In contrast to America, and in spite of the centralized organization, in Sweden teachers were included in the implementation of radio in education. They participated continually in surveys where they reported their own and the pupils’ responses to programs. Active teachers were invited to annual conferences about the use of radio in classrooms. It was argued by teachers and by the organizers of school broadcasts that elementary schoolteachers were more competent than academics and experts in communicating with pupils and therefore were invited to produce programs.

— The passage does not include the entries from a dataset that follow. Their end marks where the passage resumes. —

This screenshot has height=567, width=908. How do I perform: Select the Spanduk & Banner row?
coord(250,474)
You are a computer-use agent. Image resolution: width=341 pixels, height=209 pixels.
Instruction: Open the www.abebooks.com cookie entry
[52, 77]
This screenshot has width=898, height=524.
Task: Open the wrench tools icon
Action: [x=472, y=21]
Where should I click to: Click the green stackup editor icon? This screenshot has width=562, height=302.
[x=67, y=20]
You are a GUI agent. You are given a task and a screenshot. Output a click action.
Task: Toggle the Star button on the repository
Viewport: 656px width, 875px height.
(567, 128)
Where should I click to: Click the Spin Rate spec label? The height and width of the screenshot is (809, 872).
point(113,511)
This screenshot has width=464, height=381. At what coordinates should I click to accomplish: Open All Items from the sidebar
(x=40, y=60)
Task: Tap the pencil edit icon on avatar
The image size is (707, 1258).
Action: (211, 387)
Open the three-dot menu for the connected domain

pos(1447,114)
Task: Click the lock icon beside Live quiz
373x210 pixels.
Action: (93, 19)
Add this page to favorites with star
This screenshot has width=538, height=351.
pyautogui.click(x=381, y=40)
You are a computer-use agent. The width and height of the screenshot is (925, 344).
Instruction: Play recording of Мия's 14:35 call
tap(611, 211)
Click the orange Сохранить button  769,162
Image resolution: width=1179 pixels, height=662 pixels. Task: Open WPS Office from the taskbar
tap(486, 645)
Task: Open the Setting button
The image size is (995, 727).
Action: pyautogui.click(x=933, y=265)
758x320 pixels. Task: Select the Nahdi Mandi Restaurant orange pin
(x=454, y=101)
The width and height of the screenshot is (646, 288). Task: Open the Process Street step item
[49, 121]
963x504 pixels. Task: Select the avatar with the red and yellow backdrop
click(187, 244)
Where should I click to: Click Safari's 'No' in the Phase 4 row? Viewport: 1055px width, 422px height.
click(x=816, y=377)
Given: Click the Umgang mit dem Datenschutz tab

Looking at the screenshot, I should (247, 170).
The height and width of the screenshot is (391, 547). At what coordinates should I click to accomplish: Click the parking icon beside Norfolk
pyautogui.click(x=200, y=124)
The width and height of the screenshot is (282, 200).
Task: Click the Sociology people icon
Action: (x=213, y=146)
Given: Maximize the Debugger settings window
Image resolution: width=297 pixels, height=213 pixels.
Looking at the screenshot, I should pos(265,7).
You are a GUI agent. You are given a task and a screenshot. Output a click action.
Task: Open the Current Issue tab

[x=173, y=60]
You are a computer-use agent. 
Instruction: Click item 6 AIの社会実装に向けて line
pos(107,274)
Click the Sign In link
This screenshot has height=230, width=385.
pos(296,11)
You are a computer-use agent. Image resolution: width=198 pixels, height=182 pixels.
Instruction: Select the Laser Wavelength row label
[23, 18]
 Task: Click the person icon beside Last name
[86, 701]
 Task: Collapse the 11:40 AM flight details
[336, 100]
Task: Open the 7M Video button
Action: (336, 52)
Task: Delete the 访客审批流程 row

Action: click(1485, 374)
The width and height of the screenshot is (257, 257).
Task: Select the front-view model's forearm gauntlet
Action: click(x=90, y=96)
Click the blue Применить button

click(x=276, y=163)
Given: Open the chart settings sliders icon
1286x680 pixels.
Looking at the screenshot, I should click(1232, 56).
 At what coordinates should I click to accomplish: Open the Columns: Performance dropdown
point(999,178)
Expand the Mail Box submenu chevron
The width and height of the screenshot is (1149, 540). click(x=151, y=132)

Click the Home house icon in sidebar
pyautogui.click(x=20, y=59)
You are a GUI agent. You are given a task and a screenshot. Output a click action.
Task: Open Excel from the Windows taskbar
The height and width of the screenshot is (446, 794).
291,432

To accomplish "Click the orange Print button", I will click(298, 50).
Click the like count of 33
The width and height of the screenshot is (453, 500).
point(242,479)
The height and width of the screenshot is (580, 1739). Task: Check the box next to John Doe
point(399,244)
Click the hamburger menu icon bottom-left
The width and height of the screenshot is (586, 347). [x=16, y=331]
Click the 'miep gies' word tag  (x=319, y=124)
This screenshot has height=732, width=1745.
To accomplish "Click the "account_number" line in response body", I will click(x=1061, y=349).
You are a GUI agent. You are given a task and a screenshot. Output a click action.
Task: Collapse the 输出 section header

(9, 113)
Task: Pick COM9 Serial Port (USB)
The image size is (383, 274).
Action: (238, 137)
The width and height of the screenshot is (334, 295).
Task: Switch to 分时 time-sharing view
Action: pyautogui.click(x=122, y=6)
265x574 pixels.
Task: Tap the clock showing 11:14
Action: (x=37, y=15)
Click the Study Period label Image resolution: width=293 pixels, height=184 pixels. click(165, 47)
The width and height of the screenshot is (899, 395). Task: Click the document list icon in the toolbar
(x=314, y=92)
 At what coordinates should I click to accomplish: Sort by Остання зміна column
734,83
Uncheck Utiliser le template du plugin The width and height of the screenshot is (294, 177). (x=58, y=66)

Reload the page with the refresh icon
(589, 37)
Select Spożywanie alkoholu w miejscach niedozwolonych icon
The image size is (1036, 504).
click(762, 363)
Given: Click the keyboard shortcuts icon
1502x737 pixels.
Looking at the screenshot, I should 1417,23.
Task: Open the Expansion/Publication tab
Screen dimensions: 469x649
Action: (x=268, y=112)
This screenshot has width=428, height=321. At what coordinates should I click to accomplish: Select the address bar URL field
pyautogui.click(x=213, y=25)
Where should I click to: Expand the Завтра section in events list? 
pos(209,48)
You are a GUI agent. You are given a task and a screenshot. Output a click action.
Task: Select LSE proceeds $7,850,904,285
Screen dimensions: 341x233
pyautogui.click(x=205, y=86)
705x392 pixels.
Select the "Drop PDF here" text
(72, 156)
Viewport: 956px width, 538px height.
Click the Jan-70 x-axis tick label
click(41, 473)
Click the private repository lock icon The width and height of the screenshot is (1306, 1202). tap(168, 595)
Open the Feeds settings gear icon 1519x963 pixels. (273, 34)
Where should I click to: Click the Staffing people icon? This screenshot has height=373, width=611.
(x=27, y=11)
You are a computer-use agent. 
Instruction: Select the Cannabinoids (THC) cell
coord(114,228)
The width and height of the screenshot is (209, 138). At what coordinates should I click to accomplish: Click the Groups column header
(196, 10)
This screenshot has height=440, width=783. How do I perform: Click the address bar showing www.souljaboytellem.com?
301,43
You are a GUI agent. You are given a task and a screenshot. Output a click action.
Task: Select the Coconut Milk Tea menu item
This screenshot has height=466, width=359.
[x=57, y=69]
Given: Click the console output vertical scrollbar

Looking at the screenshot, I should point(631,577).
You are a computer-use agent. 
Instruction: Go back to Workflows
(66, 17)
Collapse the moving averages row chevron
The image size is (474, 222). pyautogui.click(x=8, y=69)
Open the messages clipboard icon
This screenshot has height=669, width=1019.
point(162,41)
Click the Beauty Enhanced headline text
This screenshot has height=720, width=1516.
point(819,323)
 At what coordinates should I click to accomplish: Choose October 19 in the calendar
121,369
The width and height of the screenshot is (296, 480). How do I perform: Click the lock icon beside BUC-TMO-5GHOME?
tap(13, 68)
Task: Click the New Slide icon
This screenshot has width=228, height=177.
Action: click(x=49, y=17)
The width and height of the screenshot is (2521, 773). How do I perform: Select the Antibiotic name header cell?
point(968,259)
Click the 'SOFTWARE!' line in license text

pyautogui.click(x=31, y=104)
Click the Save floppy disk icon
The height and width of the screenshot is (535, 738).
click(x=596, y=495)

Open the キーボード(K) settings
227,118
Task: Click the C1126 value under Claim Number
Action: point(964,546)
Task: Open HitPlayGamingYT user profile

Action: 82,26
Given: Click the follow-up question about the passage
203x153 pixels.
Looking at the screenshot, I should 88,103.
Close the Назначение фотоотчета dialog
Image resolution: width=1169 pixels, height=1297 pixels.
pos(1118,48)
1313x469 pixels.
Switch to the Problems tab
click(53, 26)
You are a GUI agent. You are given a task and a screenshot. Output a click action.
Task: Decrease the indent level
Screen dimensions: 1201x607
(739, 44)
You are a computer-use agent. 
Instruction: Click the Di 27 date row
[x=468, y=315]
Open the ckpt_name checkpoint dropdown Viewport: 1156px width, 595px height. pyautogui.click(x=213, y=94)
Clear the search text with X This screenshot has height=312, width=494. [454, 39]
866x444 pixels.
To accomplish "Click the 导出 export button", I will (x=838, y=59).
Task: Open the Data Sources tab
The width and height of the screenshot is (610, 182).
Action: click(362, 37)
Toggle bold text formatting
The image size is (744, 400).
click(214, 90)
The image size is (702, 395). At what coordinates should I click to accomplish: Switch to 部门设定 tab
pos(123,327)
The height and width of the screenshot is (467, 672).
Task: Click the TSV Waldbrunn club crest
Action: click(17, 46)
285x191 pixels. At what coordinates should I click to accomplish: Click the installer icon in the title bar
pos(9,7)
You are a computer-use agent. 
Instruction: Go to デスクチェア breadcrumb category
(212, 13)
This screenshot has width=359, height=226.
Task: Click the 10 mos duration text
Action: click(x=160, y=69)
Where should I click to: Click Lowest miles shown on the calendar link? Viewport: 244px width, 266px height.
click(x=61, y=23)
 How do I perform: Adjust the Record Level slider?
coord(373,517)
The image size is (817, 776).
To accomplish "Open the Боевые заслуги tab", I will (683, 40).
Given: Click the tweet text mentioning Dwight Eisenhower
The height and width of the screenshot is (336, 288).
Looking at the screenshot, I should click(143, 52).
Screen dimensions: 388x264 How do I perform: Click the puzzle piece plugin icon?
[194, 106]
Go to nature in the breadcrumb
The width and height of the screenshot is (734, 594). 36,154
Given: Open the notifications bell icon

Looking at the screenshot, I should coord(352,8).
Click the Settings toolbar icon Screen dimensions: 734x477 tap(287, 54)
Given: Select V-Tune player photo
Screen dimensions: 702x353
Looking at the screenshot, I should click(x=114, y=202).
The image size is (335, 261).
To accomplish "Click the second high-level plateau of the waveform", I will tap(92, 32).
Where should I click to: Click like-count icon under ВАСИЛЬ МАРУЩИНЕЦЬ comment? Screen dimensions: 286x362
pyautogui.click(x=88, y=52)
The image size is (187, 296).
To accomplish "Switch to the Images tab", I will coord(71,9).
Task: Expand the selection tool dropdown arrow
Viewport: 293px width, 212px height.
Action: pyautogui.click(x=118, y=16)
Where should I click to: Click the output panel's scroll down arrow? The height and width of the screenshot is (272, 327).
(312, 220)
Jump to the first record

In Britain, educational radio programs were regarded as an important way to influence individual children and adolescents when they had problems or needed guidance in societal matters. Radio was also used to inculcate new notions of citizenship.

Further Research

Studies of children’s radio programs, particularly educational programs, offers an area of research that brings new perspectives to social, cultural, and political history. Such research also expands investigations of children’s increased visibility and status as a special group in society, for instance as reflected in the UN CONVENTION ON THE RIGHTS OF THE CHILD (1989). Children’s programs provide material for inquiries into children’s place in society as well as representations of childhood from a historical perspective, particularly during the period from 1920 to 1960, when radio was regarded as the major electronic medium in society. It is also a field well attuned to further developments of theoretical and methodological issues. In addition to actual programs, manuscripts, program sheets, and other documents concerning children’s broadcasts, a number of studies measure children’s reading and comprehension skills in relation to radio. Such materials could be used to investigate the systems of knowledge and meaning that have affected the child in different decades of the twentieth century.